Standen House and Garden, West Sussex

NT 1213972.4

Summary

The pedestal cupboard from a rosewood, satinwood and inlaid bedroom suite, supplied to James Beale by Collinson & Lock in 1896. Comprising a wardrobe, dressing table, marble-top washstand, a pedestal cupboard and three chairs, all profusely inlaid with scrolls, flowers, fruit, masks and cornucopiae, all with distinctive reeded uprights and reeded tapering legs with castors, as well as original handles; the wardrobe with central bevelled mirror-plate door flanked by five drawers below a panelled cupboard door, with cornice above and plinth below; the kneehole dressing table with central projecting drawer flanked by three drawers either side, surmounted by a swing-frame mirror between uprights with flame finials and flanked by small drawers; the kneehole washstand with shaped white marble top and tiled splash-back with shelf above, the central frieze drawer between curved drawers and curved cupboards below; the pedestal cupboard with ledge-back and enclosed by a panelled door.

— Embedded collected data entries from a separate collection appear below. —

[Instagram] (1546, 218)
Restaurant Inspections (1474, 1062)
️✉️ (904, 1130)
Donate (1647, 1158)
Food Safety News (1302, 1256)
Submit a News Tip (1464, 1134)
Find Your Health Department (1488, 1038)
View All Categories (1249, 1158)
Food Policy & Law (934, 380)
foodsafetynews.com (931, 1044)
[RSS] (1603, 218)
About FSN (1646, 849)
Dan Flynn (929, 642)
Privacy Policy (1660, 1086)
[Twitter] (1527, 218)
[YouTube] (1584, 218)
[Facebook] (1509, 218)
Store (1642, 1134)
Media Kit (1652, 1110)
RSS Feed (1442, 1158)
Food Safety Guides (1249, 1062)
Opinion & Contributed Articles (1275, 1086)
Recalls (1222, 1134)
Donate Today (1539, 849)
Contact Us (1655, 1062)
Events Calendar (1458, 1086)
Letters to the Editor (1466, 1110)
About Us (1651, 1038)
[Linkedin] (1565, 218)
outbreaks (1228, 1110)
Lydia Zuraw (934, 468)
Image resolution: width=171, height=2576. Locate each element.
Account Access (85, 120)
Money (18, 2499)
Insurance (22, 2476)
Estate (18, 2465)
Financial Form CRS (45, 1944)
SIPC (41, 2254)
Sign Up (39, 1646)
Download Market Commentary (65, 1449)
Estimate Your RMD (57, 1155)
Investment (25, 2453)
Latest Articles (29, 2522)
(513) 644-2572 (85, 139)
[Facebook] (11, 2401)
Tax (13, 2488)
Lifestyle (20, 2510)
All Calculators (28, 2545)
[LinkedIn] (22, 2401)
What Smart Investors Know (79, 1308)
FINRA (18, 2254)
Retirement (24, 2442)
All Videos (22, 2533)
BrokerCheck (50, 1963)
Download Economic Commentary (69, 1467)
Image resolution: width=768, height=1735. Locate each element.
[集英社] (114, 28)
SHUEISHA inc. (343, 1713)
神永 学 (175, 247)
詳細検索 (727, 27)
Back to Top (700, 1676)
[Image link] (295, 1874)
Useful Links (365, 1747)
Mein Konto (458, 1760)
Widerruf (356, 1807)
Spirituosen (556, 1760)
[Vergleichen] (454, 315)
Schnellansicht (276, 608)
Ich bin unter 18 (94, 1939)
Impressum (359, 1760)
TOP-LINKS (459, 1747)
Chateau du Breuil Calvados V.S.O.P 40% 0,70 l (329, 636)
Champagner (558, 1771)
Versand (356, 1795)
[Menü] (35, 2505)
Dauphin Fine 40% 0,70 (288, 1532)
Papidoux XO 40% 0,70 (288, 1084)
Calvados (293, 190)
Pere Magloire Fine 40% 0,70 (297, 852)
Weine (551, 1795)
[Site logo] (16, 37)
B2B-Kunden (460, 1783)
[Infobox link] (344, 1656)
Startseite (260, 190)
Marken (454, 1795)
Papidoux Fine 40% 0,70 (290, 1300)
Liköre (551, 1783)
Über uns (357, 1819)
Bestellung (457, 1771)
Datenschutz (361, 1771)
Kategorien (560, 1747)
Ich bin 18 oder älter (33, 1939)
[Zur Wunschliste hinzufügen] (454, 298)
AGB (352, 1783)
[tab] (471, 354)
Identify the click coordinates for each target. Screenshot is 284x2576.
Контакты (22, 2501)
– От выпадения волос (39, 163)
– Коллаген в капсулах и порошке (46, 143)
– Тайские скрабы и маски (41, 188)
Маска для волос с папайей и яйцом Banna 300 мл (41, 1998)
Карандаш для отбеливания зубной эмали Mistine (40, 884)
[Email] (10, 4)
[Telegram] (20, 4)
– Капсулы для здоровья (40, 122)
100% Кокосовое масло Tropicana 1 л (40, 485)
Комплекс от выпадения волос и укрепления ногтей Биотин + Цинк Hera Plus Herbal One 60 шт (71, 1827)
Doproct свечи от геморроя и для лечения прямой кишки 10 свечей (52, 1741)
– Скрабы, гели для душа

The three chairs are NT 1213973.

Full description

The London firm of Collinson & Lock were established in 1870 and a year later published their catalogue of ‘Sketches of Artistic Furniture’. Their principal designer was T.E. Collcutt and they enjoyed considerable success throughout the 1870s and 1880s, merging with Jackson & Graham in 1884. They were themselves taken over by Gillows in 1897. The firm became especially well-known for their signature rosewood furniture with ivory intarsia designed by Stephen Webb.

Provenance

Supplied to James Beale in July 1896 by Collinson & Lock, 76-80 Oxford Street, London: 'A handsomely inlaid rosewood bedroom suite' at a cost of £294.